▸ **Work to be completed**:
The data are to be restated in full, exactly as presented.

------------------------------------

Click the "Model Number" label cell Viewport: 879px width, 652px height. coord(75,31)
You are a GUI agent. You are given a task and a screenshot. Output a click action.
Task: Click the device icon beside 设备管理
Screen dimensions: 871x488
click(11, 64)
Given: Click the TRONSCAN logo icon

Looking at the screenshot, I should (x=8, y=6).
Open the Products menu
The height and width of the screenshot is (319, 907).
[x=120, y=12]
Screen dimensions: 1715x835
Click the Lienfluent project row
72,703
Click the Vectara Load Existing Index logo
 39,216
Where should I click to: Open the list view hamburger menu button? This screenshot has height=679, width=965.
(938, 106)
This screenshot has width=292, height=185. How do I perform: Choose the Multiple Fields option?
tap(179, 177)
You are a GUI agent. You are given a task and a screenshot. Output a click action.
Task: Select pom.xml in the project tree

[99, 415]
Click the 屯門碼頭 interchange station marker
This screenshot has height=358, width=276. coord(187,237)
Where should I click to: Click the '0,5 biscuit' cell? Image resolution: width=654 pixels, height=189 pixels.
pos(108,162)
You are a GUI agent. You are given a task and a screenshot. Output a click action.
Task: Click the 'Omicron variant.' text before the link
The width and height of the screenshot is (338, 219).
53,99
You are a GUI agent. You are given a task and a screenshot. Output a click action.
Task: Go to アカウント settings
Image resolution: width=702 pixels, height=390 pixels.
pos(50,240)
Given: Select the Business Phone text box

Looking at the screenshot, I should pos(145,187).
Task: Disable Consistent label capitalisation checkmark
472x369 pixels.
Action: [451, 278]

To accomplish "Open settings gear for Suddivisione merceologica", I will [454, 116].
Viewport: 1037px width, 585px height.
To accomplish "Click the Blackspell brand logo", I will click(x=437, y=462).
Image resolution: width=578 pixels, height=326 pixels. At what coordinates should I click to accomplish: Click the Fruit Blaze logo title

------------------------------------

▸ **The completed task**:
Click the "Model Number" label cell Viewport: 879px width, 652px height. coord(75,31)
You are a GUI agent. You are given a task and a screenshot. Output a click action.
Task: Click the device icon beside 设备管理
Screen dimensions: 871x488
click(11, 64)
Given: Click the TRONSCAN logo icon

Looking at the screenshot, I should (x=8, y=6).
Open the Products menu
The height and width of the screenshot is (319, 907).
[x=120, y=12]
Screen dimensions: 1715x835
Click the Lienfluent project row
72,703
Click the Vectara Load Existing Index logo
 39,216
Where should I click to: Open the list view hamburger menu button? This screenshot has height=679, width=965.
(938, 106)
This screenshot has width=292, height=185. How do I perform: Choose the Multiple Fields option?
tap(179, 177)
You are a GUI agent. You are given a task and a screenshot. Output a click action.
Task: Select pom.xml in the project tree

[99, 415]
Click the 屯門碼頭 interchange station marker
This screenshot has height=358, width=276. coord(187,237)
Where should I click to: Click the '0,5 biscuit' cell? Image resolution: width=654 pixels, height=189 pixels.
pos(108,162)
You are a GUI agent. You are given a task and a screenshot. Output a click action.
Task: Click the 'Omicron variant.' text before the link
The width and height of the screenshot is (338, 219).
53,99
You are a GUI agent. You are given a task and a screenshot. Output a click action.
Task: Go to アカウント settings
Image resolution: width=702 pixels, height=390 pixels.
pos(50,240)
Given: Select the Business Phone text box

Looking at the screenshot, I should pos(145,187).
Task: Disable Consistent label capitalisation checkmark
472x369 pixels.
Action: [451, 278]

To accomplish "Open settings gear for Suddivisione merceologica", I will [454, 116].
Viewport: 1037px width, 585px height.
To accomplish "Click the Blackspell brand logo", I will click(x=437, y=462).
Image resolution: width=578 pixels, height=326 pixels. At what coordinates should I click to accomplish: Click the Fruit Blaze logo title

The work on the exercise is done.